Which lines in the listing below contain the word "agent"? Copy each one.

+ + + +

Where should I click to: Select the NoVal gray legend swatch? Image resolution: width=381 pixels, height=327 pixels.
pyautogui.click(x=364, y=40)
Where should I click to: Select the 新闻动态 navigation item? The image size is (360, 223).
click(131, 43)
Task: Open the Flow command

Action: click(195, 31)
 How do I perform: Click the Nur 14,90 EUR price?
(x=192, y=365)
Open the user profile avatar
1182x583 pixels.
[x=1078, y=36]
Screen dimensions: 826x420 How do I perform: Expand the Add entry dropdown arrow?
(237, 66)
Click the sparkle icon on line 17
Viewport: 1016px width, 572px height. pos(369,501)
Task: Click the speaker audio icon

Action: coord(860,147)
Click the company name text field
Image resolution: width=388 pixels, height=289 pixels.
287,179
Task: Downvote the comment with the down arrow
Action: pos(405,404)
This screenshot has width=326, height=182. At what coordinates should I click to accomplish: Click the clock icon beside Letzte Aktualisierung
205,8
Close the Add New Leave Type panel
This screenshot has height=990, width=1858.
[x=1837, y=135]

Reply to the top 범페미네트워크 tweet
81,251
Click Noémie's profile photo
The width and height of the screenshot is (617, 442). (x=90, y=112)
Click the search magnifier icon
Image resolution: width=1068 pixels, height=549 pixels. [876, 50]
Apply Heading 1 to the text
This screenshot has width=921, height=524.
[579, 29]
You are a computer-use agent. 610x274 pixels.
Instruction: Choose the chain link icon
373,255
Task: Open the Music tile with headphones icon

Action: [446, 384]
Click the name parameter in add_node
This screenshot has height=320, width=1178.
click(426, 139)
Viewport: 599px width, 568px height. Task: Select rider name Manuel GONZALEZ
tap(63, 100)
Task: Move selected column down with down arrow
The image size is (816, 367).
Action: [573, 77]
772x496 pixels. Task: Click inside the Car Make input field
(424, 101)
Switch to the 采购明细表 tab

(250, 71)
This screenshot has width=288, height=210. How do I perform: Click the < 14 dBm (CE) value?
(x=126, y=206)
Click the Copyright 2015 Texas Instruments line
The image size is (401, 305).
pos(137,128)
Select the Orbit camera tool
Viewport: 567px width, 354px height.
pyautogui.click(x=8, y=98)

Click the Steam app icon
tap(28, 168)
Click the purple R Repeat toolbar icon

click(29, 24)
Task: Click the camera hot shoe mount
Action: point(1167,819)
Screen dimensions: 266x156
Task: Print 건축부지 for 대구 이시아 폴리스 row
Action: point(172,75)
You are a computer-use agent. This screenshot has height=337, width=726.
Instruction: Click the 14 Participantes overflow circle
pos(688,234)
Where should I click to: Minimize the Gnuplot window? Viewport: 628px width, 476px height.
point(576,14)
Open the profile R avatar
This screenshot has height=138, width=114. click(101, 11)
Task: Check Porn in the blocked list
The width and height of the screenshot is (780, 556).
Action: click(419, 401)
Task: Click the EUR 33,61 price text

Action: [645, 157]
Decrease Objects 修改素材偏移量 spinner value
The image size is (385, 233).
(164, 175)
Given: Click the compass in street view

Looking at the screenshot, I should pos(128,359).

+ + + +

▶ _Finished task_:
You are a computer-use agent. 610x274 pixels.
You are a computer-use agent. This screenshot has height=337, width=726.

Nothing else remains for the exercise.